- _What the task requires_
Write out, exactly and in full, the line where "You are a computer-use agent." appears together with all lines that follow it in the entries below. Do not include pictures.

- _Dataset content_
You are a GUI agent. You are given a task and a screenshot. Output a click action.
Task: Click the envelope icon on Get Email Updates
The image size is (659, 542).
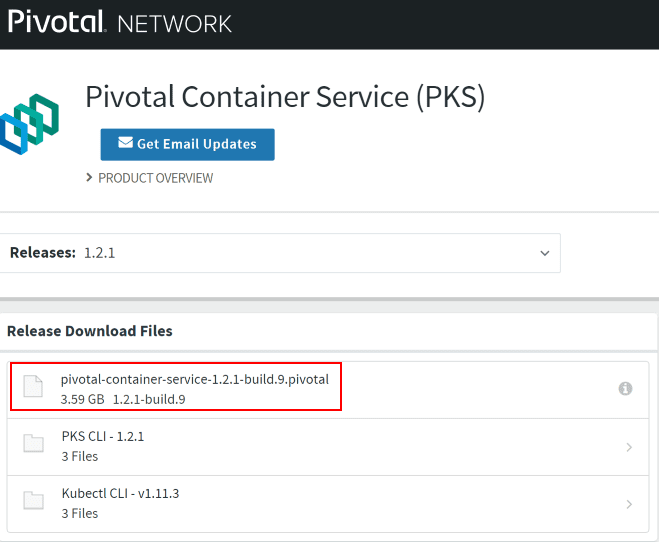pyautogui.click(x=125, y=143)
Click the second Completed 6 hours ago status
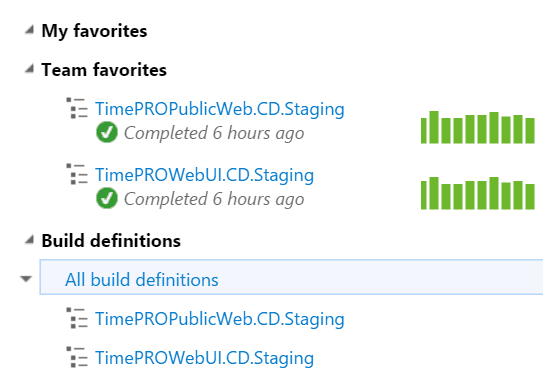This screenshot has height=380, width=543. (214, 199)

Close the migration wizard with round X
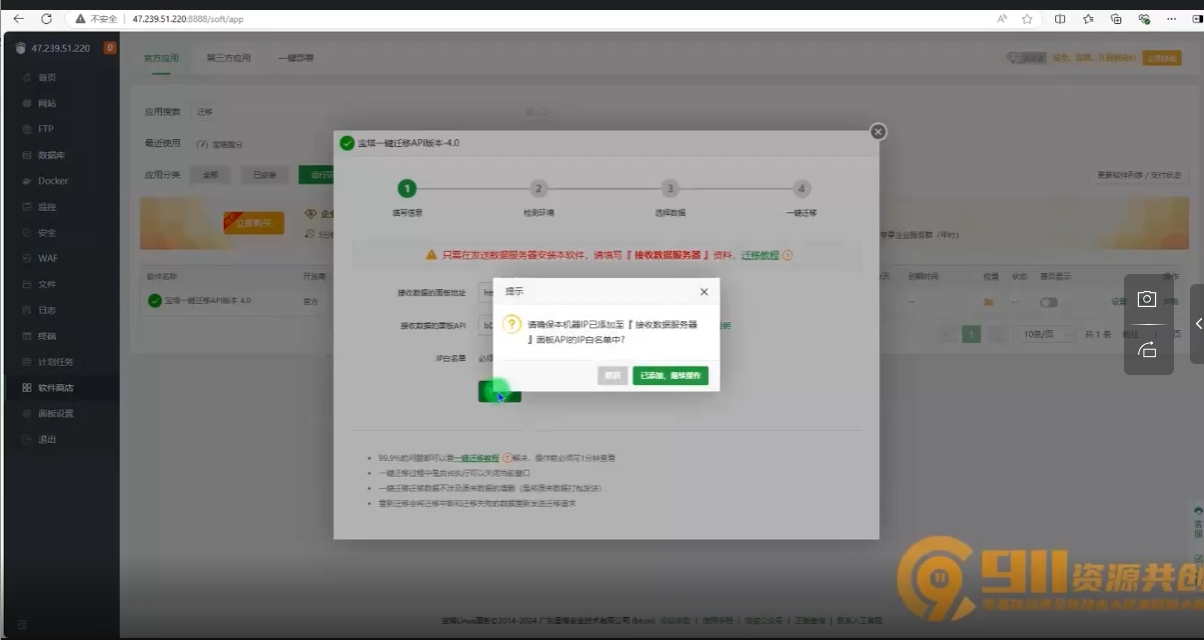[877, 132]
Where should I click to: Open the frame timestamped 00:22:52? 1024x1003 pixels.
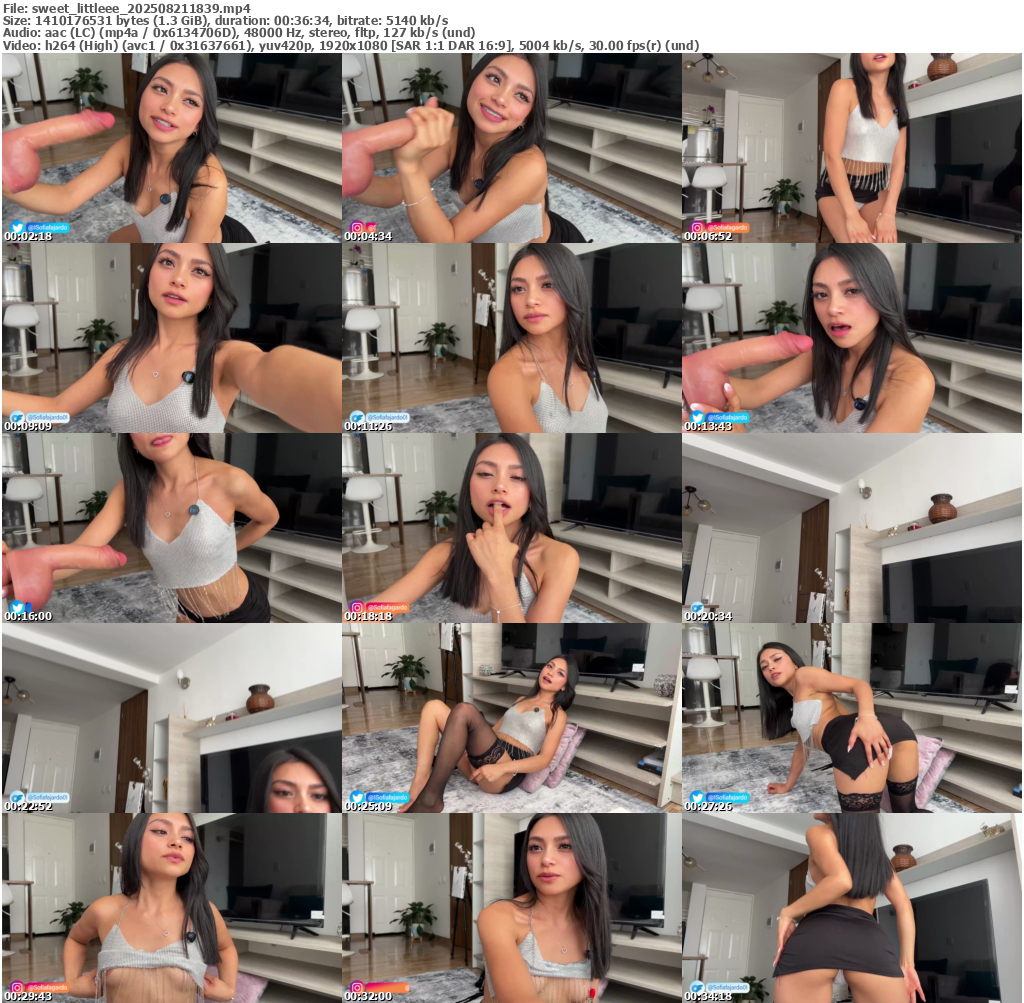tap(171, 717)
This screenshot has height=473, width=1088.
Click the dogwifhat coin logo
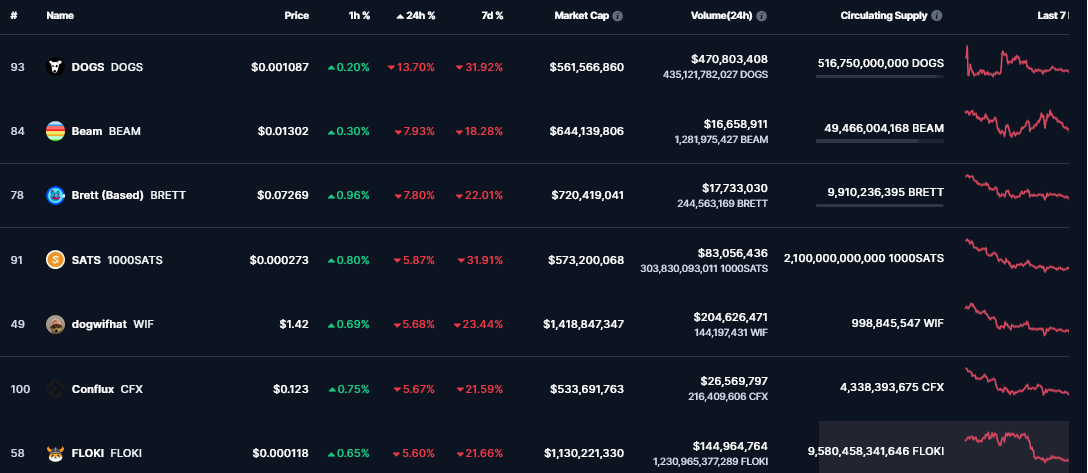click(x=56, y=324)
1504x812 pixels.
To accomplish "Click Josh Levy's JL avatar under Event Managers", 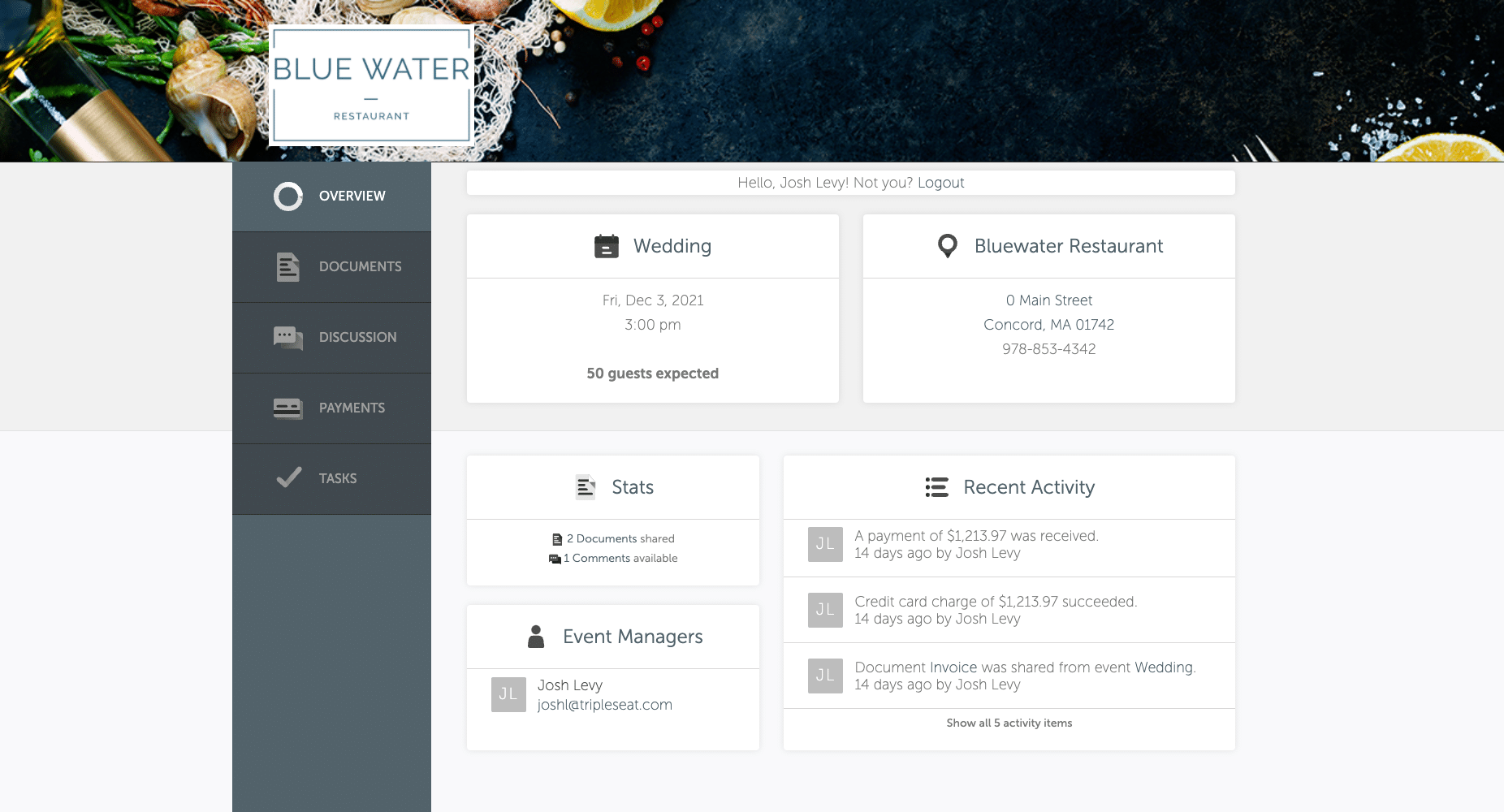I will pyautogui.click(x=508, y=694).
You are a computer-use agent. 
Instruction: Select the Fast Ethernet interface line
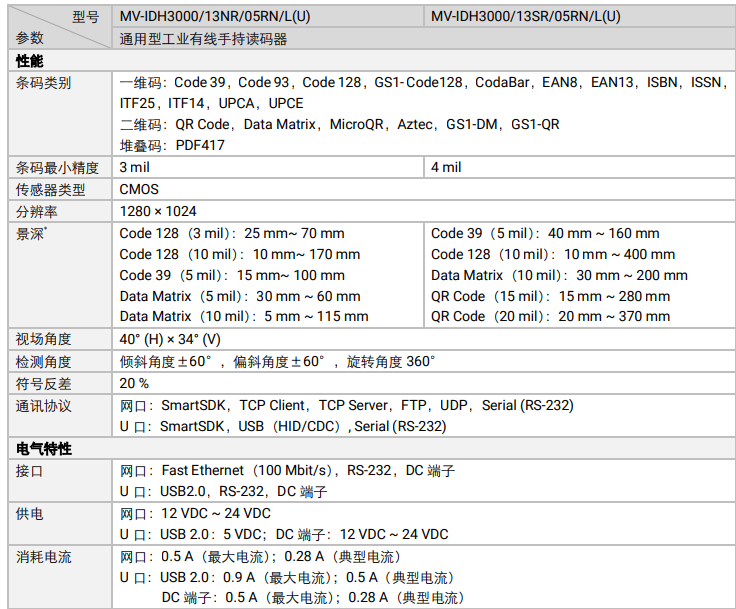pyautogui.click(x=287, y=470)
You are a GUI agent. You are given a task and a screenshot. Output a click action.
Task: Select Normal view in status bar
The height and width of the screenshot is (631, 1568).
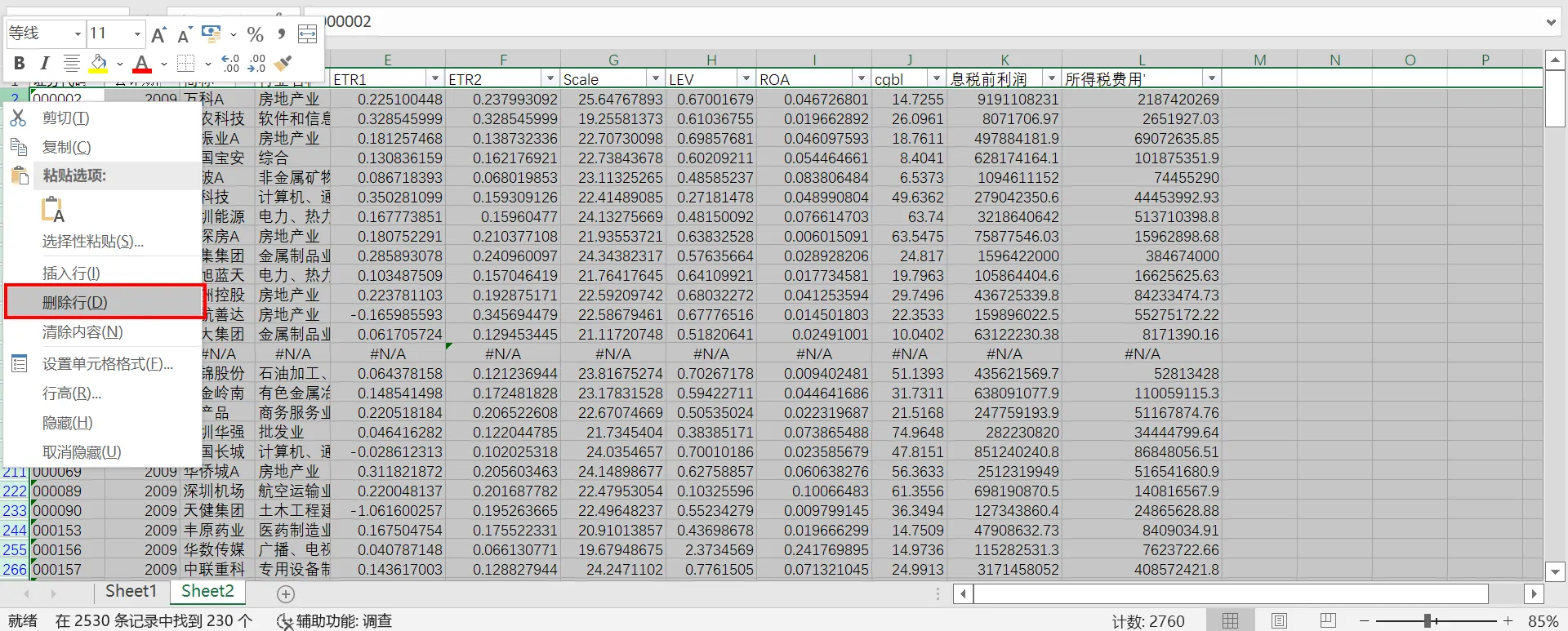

- _Completed task_
You are a computer-use agent. 
Instruction: Select the Fast Ethernet interface line
pyautogui.click(x=287, y=470)
You are a GUI agent. You are given a task and a screenshot. Output a click action.
Task: Select Normal view in status bar
The height and width of the screenshot is (631, 1568).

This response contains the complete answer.